ECLI:NL:RBDHA:2022:4328
Rechtbank Den Haag
- Raadkamer
- Rechtspraak.nl
Verzoek om vergoeding van kosten rechtsbijstand na sepot in strafzaak tegen demonstrant
Op 22 februari 2022 heeft de rechtbank Den Haag uitspraak gedaan in een verzoek ex artikel 530 van het Wetboek van Strafvordering (Sv) van een verzoeker die betrokken was bij een coronademonstratie op 5 mei 2020. De strafzaak tegen de verzoeker was eerder geseponeerd door de officier van justitie op 17 augustus 2021 wegens ouderdom van het feit.

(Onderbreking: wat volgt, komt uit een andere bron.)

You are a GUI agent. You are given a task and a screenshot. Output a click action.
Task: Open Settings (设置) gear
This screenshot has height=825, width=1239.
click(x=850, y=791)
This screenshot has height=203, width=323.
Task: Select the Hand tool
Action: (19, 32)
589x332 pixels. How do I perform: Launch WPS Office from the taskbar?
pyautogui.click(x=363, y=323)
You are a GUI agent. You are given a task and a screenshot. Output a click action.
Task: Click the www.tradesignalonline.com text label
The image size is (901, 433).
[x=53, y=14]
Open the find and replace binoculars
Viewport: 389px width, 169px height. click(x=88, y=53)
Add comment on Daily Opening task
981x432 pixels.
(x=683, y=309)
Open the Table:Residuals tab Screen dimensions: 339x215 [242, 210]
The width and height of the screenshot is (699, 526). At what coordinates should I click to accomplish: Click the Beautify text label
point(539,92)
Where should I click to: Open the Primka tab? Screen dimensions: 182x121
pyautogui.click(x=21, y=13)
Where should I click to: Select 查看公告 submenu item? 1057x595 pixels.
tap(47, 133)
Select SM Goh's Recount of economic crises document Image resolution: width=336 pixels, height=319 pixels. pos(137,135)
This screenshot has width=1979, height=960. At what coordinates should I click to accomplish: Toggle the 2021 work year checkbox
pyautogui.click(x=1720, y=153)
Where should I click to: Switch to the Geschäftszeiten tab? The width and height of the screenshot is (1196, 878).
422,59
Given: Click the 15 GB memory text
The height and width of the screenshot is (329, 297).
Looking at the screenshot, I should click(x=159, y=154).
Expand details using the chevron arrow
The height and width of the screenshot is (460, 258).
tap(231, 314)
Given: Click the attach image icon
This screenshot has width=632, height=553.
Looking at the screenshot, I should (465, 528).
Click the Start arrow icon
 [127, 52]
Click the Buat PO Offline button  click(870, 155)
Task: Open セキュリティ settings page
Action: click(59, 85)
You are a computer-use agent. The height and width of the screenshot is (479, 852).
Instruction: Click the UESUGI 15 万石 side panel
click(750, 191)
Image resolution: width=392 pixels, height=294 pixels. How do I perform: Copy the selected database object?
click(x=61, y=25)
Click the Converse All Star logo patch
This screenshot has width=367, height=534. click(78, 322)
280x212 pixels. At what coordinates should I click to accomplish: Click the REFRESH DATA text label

De verzoeker had een schadevergoedingsverzoek ingediend voor de kosten van zijn raadsman en de kosten van het indienen van het verzoekschrift. Tijdens de behandeling in raadkamer was de verzoeker niet aanwezig, maar zijn advocaat en de officier van justitie waren wel aanwezig.
De officier van justitie heeft het verzoek afgewezen, omdat er geen gronden van billijkheid aanwezig waren. De rechtbank heeft vastgesteld dat de verzoeker tijdig en correct in zijn verzoek is ontvangen. De rechtbank heeft het beoordelingskader van artikel 530 Sv uiteengezet, waarbij het gaat om de vraag of de nadelige gevolgen van de verdenking voor rekening van de verzoeker moeten komen of dat de Staat deze kosten moet dragen. De rechtbank concludeert dat er voldoende verdenking tegen de verzoeker bestond, waardoor de kosten van rechtsbijstand voor zijn rekening blijven.
De rechtbank heeft uiteindelijk het verzoek om vergoeding van de kosten afgewezen, omdat er geen gronden van billijkheid aanwezig waren. De beslissing is genomen door mr. H.P.M. Meskers, rechter, in aanwezigheid van griffier mr. W. Braaksma, en is uitgesproken ter openbare zitting.